The present invention provides a method, apparatus, and computer
instructions for improved detection and display of abnormal regions in
mammals such as tumors, lesions, and other abnormalities (collectively
referred to as abnormalities). In a preferred embodiment, a system and
process is disclosed for classification of image points in the spatial
dimensions and subsequent segmentation and classification of regions
using morphological descriptors that operate in up to three spatial
dimensions. Additionally, mapping of a set of classification images to
color and opacity parameters is provided for display purposes. After
image data is captured and readied for processing, each spatial point in
the image is evaluated against predetermined intensity-time parameters.

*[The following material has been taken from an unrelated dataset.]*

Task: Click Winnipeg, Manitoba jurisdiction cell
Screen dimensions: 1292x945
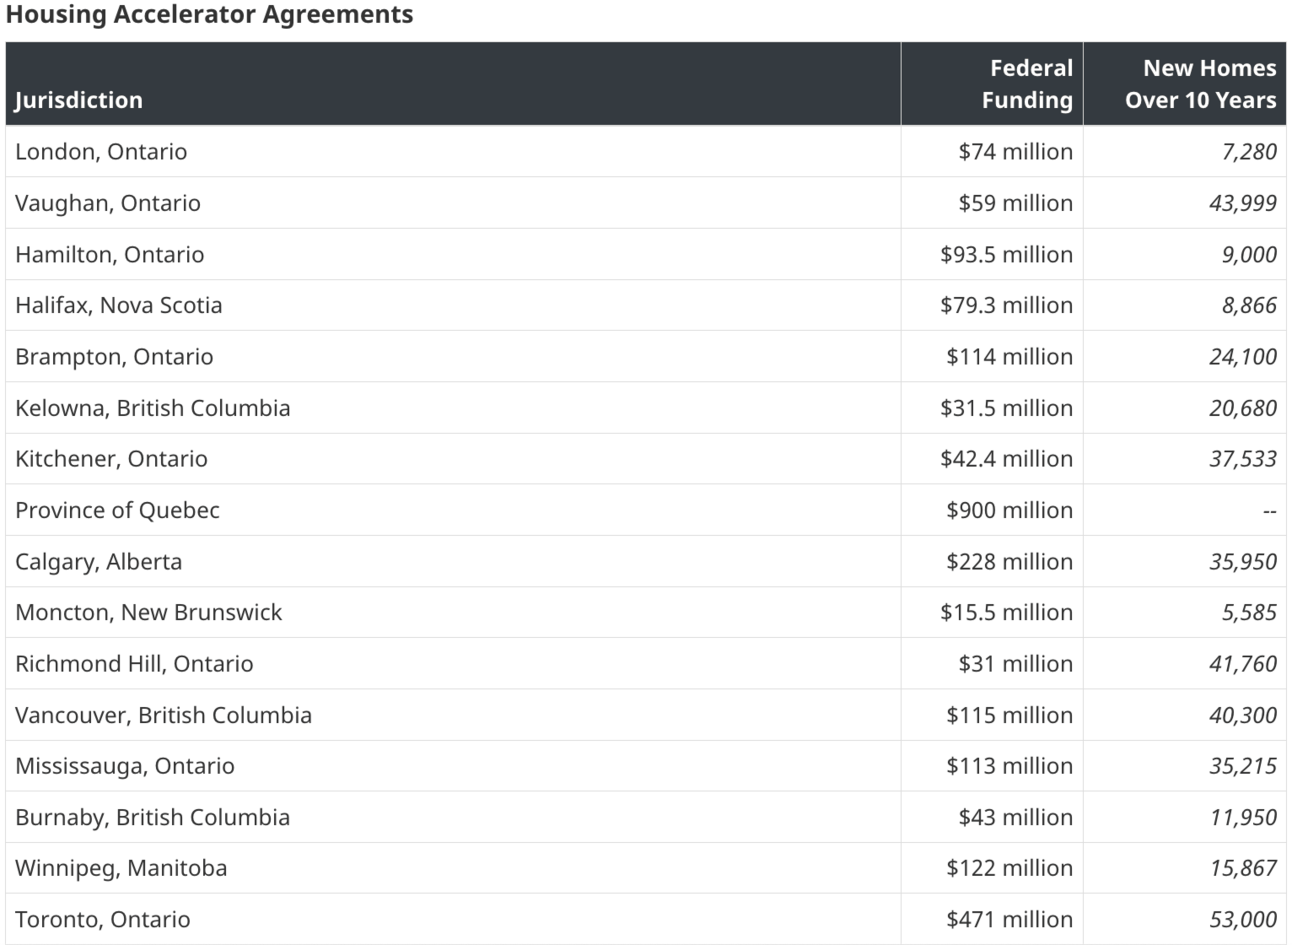Action: (x=453, y=868)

The resulting intensity-time confidence image is then processed to
identify distinct regions within the image, and evaluate morphological
characteristics of the identified regions using predetermined morphology
templates/parameters. A confidence value is determined for each region,
and this value is applied to the intensity-time value for each spatial
point. The resulting output is a confidence image for the patient's
region of interest, that can be used to detect different abnormalities,
and display them in a conveniently manipulatable manner so a medical
service provider can better understand the abnormality and take more
directed actions (e.g., refined procedures) to remedy it as appropriate.
The computational system disclosed can thoroughly and automatically
detect these temporal patterns, as well as morphological patterns, and
not only marks them for visual inspection with a confidence level, but
also identifies the type or kind of cancer with an assigned probability,
giving accurate indications of the extent of the cancer.